I was actually excited for Supes being on trial, I was like," Hey, maybe ... maybe this'll get good" but then it was just an excuse for a jar of piss and Steven Hawking to blow everyone up.
WHAT?
I'm actually super impressed with how epically Hack Snyder fucked that up, I couldn't have messed up that bad if I tried.

Are DCucks too stupid to realize Armond just likes to take the piss out of people?

You are right. It's one of those movies that could have been great, but somewhere along the lines people forgot to write a good script with a story that makes sense. Then the whole thing collapsed.

That's some tasty pasta boy

Snyder only makes kino

...

This, I wanted Superman to defend himself and say something inspirational/motivational, get people to trust him.. but then Snyder happened

>that's the point, after superman's death he understands he was the bad guy and will stop killing
Headcannon

>if by emo you mean realistic then ok i guess ?
It's just not Superman

Name calling without any reasoning or explanation just shows you have no real argument. Zack Snyder pls go

Because it's literal capekino

this

>it's a "he's never read a superman comic" post

There is no such thing as an average fan. You have thinking people who enjoyed this film and you have immature trolling fucks like who ignore all invitations to polite, reasoned discourse.

Choose which side you want to take as representative of your mentality. Choose wisely.

>wants people to elaborate and explain
>immature trolling fucks like (You) who ignore all invitations to polite, reasoned discourse.

DCucks are human garbage

>mentality
Which one is against yours, Cred Forums?

>unintentional irony: the post.
You're so utterly lacking in so much as the pretense of self-awareness, it's doubtful Buddhist monks could even see you.

Oh, so it's time for a false dichotomy, is it?

Notice how offered a legitimate conversation and went wholly ignored? Yeah, go fuck yourself.

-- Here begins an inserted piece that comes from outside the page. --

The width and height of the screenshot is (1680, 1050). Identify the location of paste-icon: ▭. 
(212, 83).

>archive.4plebs.org/tv/search/filename/image/image/yVhhVZbd-gZCPtrPopTkgQ/
Again which one is against yours, Cred Forums

It takes two-dimensional childrens' cartoon characters and lends them some depth and sophistication

It does so with appropriate subtext, respecting the audience enough not to demean them with overt, in-your-face dialogue exposition of character development

It doesn't put its story through a PG-13 filter - people make mistakes, people get hurt, damage is done, actions have consequences. The events of the film are more engrossing because the potentiality of repercussions give them a very profound sense of individual significance. This is aided by a very strong sense of continuity with its predecessor.

I guess.

If your ambiguously worded question is asking which post is mine, none of them. If you're implying that the only people who like this movie and the franchise to which it belongs are Cred Forums console war baby tourists, I own a PS3 that's largely collected dust for over two years and the only boards I frequent are /sci/, /lit/, and Cred Forums.

I couldn't because it's not a good movie, and I believe anybody seriously saying the opposite are delusional. It's got some ambition, but the execution is very underwhelming and downright bad at some points.
I just think it's better in comparison to some other bad movies that came out this year.

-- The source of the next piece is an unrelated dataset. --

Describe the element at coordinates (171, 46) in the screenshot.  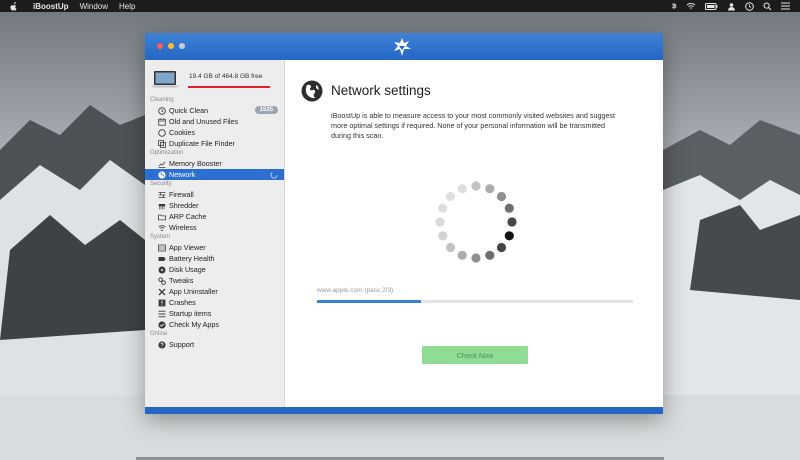
I see `minimize-button` at that location.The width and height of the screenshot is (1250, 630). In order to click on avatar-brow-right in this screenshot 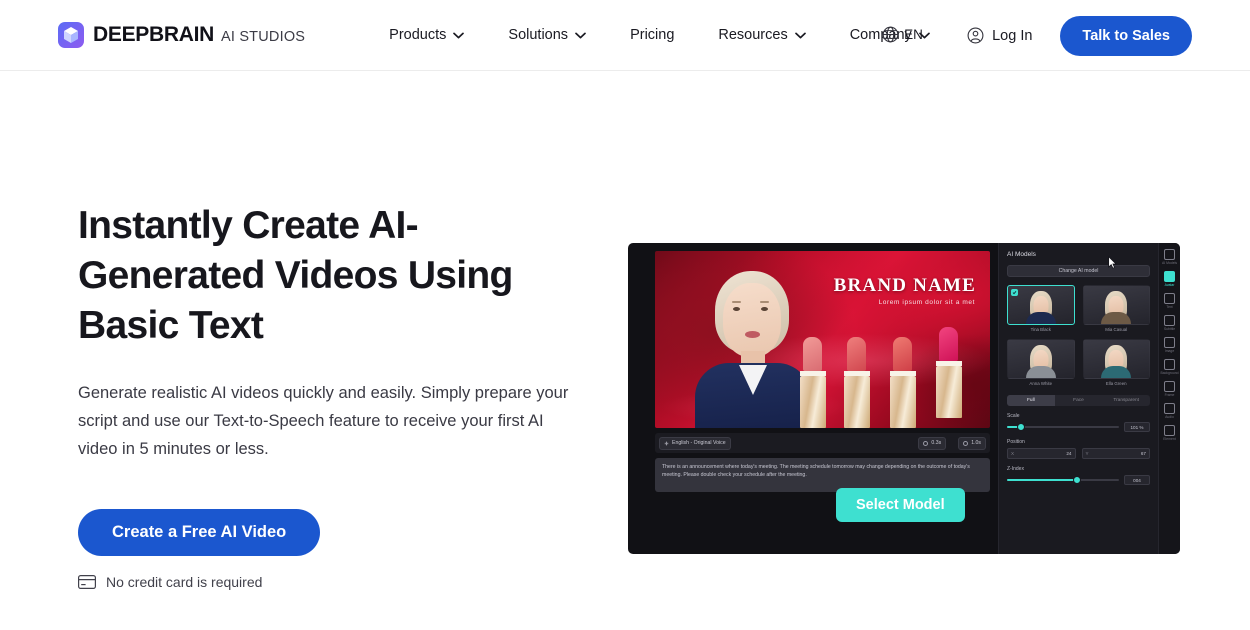, I will do `click(764, 302)`.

lesser evil tbqhwyfamalams

Memes and trolling.

No one really thinks it's good.

>no ghostbusters option

w-w-whuuuh?

The fix is in, son. A movie that actively baited and belittled its own fan base, shat upon the spirit of the originals, and thought that slapstick and body humor were adequate substitutes for subtle irony and jarring dichotomy is more acceptable than a comic book movie that is more comic book than some comic books.

This may not be the world we chose, but it's very much the world we're in.

>Headcannon
Did you miss his speech at the end or did you fall asleep?

It's fucking Ben Affleck playing Batman kicking Superman's ass with the entire movie having a dark tone and serious themes. Plus it sets up for both Suicide Squad and Justice League. Wonder Woman too I guess but I wouldn't say that's a good reason unless you like both Wonder Woman and Gal Gadot.

Another guy here, but you're arguing with a mental midget that doesn't know the difference between "cannon" and "canon."